Note:
This topic has been translated from a Chinese forum by GPT and might contain errors.
Original topic: tidb数据库delete数据,存在mysql那样高水位的问题吗
There is no operation similar to “ALTER TABLE xx ENGINE=InnoDB;” in MySQL to rebuild the table and reclaim space.
Just delete it directly. It will be automatically reclaimed and compacted during GC to free up space, no need to rebuild.
The default GC time is 10 minutes. After deletion, multiple versions are saved according to the MVCC mechanism. Space is released after merging and deleting during the GC event.

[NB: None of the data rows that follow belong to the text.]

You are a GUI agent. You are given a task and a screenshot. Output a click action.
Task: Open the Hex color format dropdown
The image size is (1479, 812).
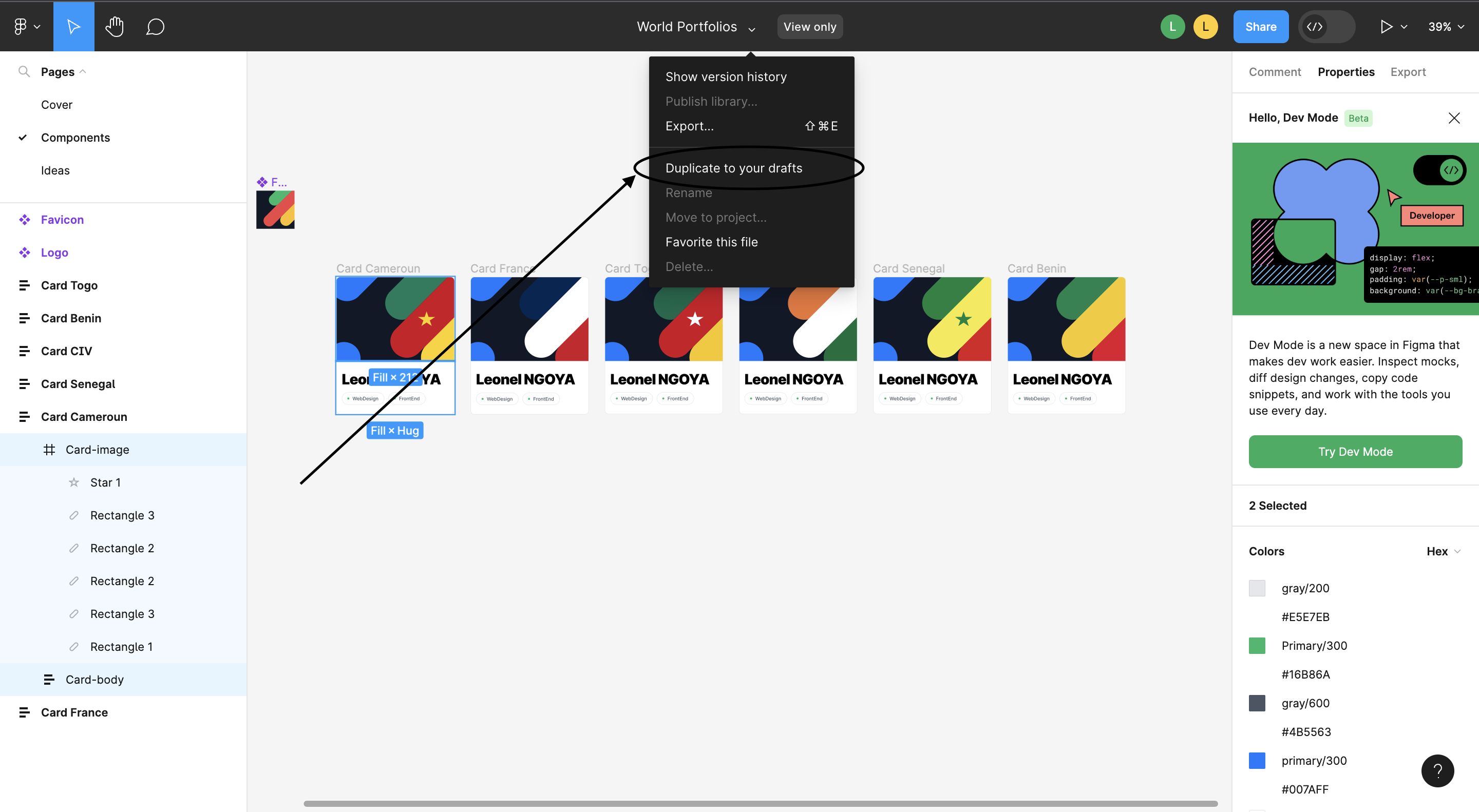[x=1443, y=551]
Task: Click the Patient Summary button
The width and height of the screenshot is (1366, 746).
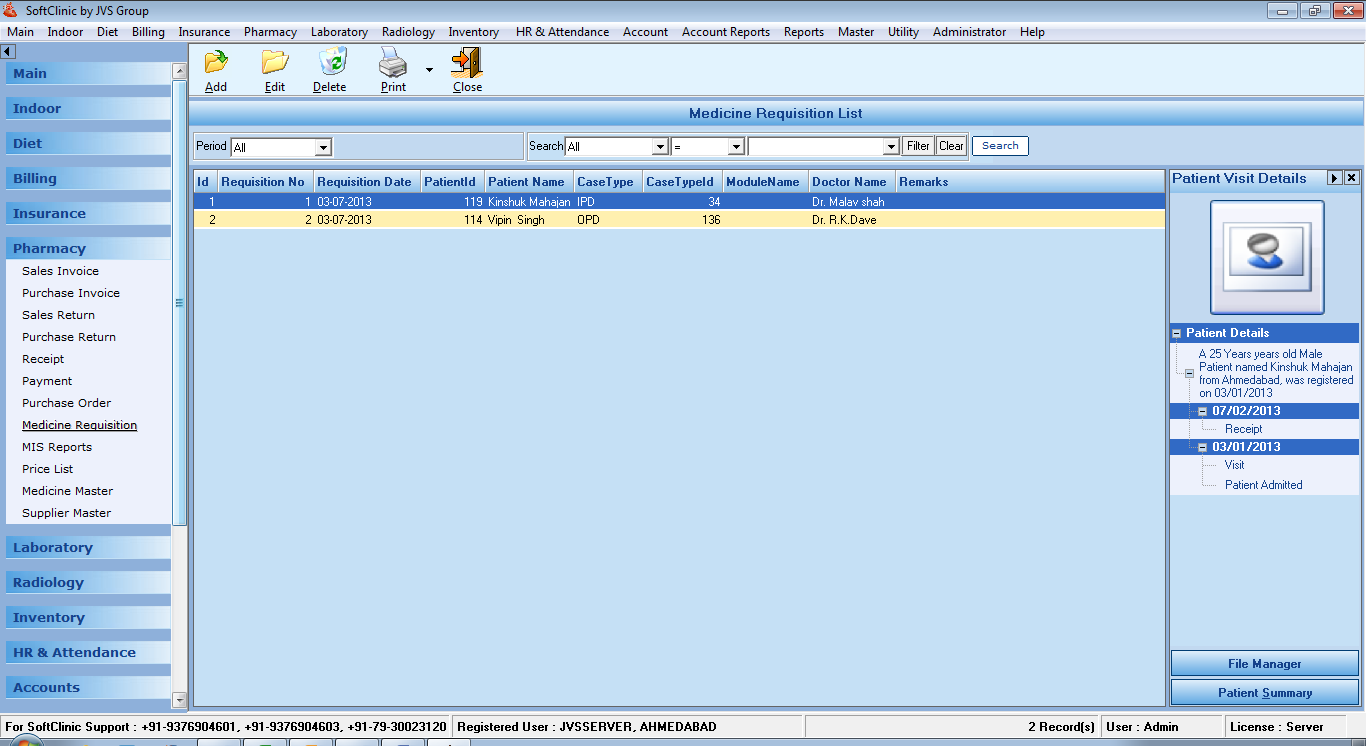Action: (x=1264, y=693)
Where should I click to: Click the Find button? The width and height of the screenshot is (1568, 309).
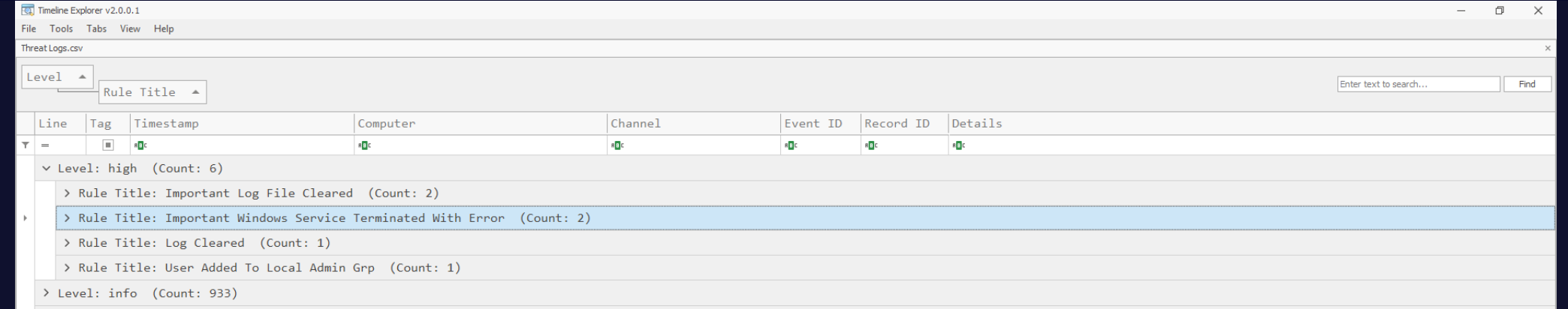coord(1527,84)
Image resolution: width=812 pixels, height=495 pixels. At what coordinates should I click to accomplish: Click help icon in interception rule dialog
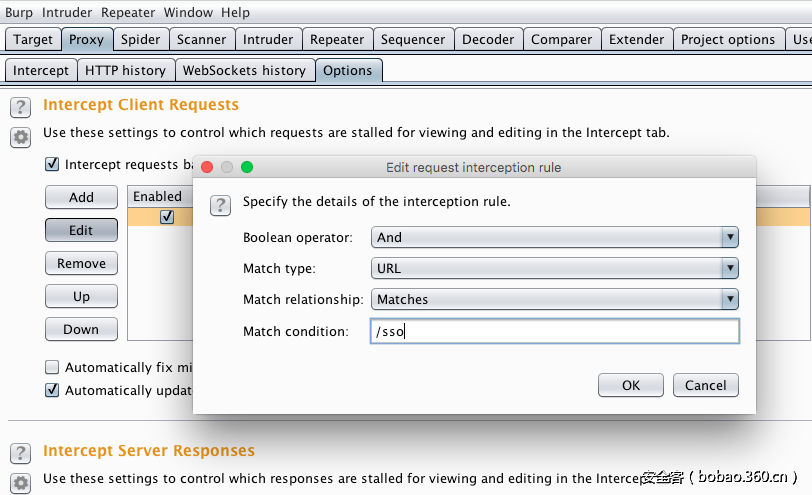pos(221,205)
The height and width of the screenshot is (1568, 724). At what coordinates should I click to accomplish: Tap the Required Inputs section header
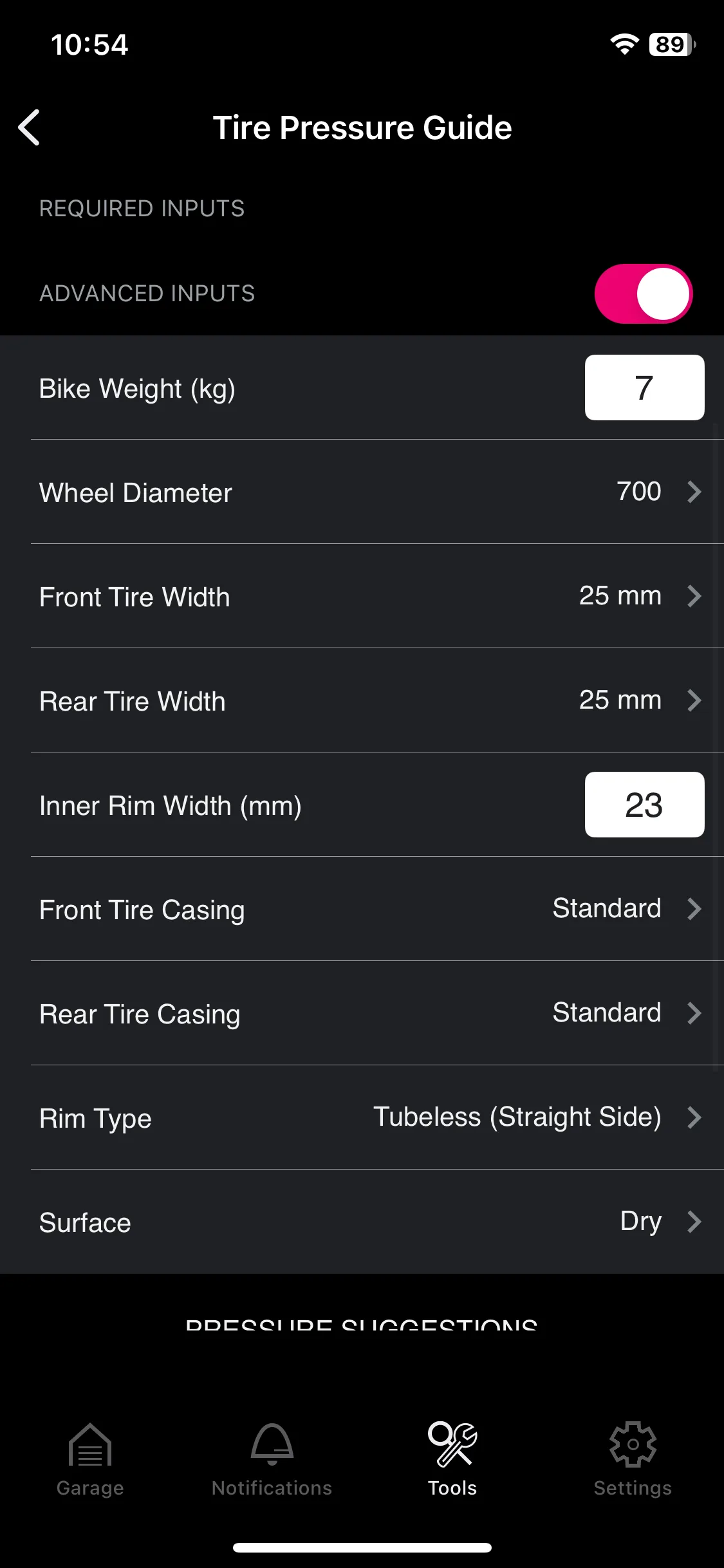pos(142,209)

DELETE, TRUNCATE, and DROP do not immediately release space. For TRUNCATE and DROP operations, after reaching TiDB’s GC (garbage collection) time (default 10 minutes), TiDB’s GC mechanism will delete the data and release the space. For DELETE operations, TiDB’s GC mechanism will delete the data but will not release the space. Instead, the space will be reused when subsequent data is written to RocksDB and compaction occurs.
The space reclamation operation relies on TiDB’s own GC mechanism.
Just delete it, using Navicat will be faster.
The underlying storage implementations of the two databases are different, and there is no concept of a high watermark for blocks. However, there are similar issues where data deleted is not immediately freed up. It needs to wait for GC, and GC only marks it for deletion. At the underlying level, RocksDB marks it as a tombstone, and space is freed up after compaction. TiKV has optimized a GC in compaction filter, which actively performs GC during compaction to delete data and free up space. Additionally, there is a threshold setting on regions that triggers region compaction when the number of deletions reaches a certain level.
TiDB has garbage collection (GC).
TiDB is also a stacked approach.
Yes, after using delete, the occupied disk space will not be released, but truncate and drop will release it.
As a DBA who switched careers halfway, I had never heard of the high water mark, so I specifically looked it up. But it doesn’t seem to have much to do with delete operations, right? 
The high water mark in a MySQL database refers to the issue where the amount of data in the database reaches a preset maximum value, causing a decline in database performance. As the amount of data in a MySQL database gradually increases, the indexes and data files in the database become larger and larger. If the preset maximum value is reached, a high water mark phenomenon occurs. This will lead to a decline in MySQL database performance and may result in data loss.
In a MySQL database, data is stored in units called pages. Each page is typically 16KB in size. When data is inserted or updated, the MySQL storage engine writes the data into the free space within the page. If a page is filled up, the storage engine will allocate a new page to store the data and raise the high water mark to the position of the new page.
The high water mark is not a specific position but an indicator of the used space in the current data file. When the high water mark rises, the free space in the data file decreases, leading to wasted disk space.
Watermark refers to a metric that can only increase and not decrease, even if all the data is deleted.
Learned something new, I hadn’t heard this saying before.
The terminology may vary, but they are roughly the same.
This topic was automatically closed 60 days after the last reply. New replies are no longer allowed.